● STATED EXERCISE 1
Answer these three questions about the essay comparing Emerson's "Self-Reliance" with Milton's sonnet:
(a) Which three figures does Emerson name when describing "the highest merit we ascribe"?
(b) What kind of sonnet does Milton use in "When I Consider How My Light Is Spent"?
(c) Which critic is cited for calling the lack of formal structure in "Self-Reliance" an "insuperable handicap"?
------------------------------------
Discontinuity in Self-Reliance and When I Consider How My Light Is Spent
Ralph Waldo Emerson emphatically proclaims in "Self-Reliance" that "the highest merit we ascribe to Moses, Plato, and Milton is that they set naught at traditions but spoke…what they thought" (515). Emerson declares that Milton’s greatness is attributed not to conformity but rather to originality. Milton’s break with consistent expectations is epitomized in his use of a Petrarchan sonnet in the poem "When I Consider How My Light Is Spent." Nonconformity and discontinuity in a man’s approach to life are the doctrines espoused by Emerson in his work "Self-Reliance," and Milton embodies an Emersonian outlook while inwardly searching for personal truth in his sonnet. The lack of formal structure in the works of the two authors enhances rather than inhibits the reader’s grasp of the literature. Although both Emerson and Milton employ a discontinuous literary style in their respective works, Emerson revels in his lack of continuity to further promulgate his ideology of nonconformity and inconsistency while Milton’s use of discontinuity is procured in an attempt to understand his place before God. The foundation for comparing the two works will be based on the following definition of discontinuity: any literary approach that deviates from standard structural form.
The absence of formal structure in Emerson’s "Self-Reliance" has been derided by some critics as an "insuperable handicap" to an appropriate understanding of the work (Warren 200). A thorough examination of the work, however, evokes two fundamental claims: Emerson provides a basis for some semblance of structure, and complete continuity is antithetical to the fundamentals of Emerson’s "Self-Reliance." Emerson’s original style is seen as a "strategy" to highlight his philosophical tenets rather than a haphazard infirmity to the reader’s understanding of the work (Buell 173).
------------------------------------
● STATED EXERCISE 2
Copy the listing word for word, from its first line through the line containing "2013 [42, 733]", with both of those lines included. Leave the pictures out.
------------------------------------
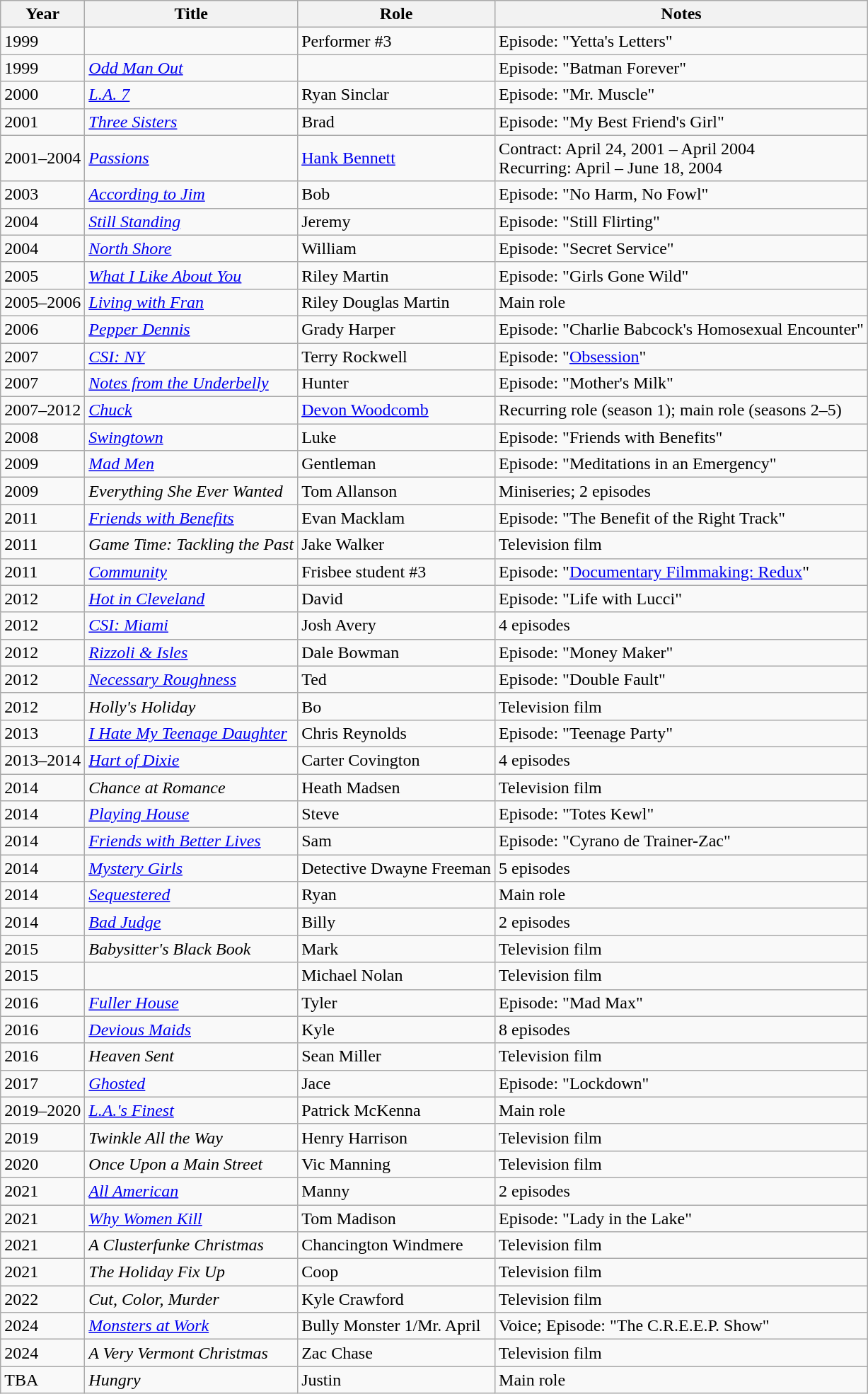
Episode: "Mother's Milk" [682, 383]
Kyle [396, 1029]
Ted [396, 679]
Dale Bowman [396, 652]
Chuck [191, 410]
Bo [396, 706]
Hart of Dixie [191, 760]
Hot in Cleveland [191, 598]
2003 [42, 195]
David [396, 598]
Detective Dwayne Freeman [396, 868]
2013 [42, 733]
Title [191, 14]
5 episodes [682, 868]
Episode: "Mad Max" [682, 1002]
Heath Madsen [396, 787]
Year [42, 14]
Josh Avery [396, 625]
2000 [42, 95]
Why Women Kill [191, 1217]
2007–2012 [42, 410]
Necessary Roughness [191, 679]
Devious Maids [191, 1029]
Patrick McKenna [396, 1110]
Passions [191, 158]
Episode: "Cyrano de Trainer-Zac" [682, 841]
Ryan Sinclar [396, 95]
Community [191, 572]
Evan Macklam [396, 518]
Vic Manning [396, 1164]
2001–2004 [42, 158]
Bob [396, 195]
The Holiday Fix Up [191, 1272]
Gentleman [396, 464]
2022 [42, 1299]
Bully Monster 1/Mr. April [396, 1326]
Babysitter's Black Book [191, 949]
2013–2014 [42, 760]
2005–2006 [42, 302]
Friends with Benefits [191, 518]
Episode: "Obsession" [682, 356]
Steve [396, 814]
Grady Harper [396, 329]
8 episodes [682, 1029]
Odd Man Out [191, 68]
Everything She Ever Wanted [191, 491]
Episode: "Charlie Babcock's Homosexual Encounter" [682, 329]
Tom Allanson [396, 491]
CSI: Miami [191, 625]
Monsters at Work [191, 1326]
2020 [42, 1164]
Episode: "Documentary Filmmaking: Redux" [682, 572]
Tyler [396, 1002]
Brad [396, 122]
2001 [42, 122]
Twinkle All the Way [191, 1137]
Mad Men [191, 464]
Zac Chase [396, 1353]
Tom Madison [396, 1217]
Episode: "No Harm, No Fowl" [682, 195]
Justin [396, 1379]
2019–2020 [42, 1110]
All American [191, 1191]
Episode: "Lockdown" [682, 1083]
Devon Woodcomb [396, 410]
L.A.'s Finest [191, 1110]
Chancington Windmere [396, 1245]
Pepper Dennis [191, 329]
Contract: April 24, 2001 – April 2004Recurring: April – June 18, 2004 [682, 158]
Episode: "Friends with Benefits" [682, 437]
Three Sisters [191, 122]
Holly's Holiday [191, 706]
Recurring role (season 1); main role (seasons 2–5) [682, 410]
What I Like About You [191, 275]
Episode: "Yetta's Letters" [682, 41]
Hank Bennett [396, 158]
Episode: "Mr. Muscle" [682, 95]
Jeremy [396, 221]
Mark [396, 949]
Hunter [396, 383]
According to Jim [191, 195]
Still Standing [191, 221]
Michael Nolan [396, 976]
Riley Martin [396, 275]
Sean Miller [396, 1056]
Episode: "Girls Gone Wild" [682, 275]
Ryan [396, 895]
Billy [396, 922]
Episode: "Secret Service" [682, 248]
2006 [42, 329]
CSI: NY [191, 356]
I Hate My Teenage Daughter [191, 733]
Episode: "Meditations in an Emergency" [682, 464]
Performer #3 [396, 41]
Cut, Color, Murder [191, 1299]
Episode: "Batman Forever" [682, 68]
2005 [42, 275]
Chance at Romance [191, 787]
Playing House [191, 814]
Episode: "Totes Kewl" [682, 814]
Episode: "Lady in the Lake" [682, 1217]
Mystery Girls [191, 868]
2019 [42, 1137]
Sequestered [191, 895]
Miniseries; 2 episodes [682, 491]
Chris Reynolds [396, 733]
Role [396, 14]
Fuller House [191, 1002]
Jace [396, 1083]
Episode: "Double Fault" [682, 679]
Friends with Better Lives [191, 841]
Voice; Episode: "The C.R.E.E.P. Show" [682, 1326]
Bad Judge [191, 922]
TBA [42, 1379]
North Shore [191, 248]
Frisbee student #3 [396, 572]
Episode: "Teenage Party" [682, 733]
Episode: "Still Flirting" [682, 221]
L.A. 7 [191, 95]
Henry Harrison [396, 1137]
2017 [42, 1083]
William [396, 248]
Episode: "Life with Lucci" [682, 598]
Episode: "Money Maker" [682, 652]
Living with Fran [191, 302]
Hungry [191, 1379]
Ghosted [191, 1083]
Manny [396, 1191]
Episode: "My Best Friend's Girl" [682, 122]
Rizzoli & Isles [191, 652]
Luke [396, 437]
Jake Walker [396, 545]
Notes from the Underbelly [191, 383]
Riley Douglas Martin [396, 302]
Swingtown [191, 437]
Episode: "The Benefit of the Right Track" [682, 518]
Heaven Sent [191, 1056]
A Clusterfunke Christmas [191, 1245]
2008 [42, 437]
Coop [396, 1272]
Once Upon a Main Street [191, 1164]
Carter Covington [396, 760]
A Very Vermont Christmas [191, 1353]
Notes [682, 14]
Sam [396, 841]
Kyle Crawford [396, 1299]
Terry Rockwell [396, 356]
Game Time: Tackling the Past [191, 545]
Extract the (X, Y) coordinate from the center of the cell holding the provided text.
------------------------------------
● EXPECTED ANSWER 1
(a) Moses, Plato, and Milton
(b) A Petrarchan sonnet
(c) Warren

● EXPECTED ANSWER 2
Episode: "Mother's Milk" [682, 383]
Kyle [396, 1029]
Ted [396, 679]
Dale Bowman [396, 652]
Chuck [191, 410]
Bo [396, 706]
Hart of Dixie [191, 760]
Hot in Cleveland [191, 598]
2003 [42, 195]
David [396, 598]
Detective Dwayne Freeman [396, 868]
2013 [42, 733]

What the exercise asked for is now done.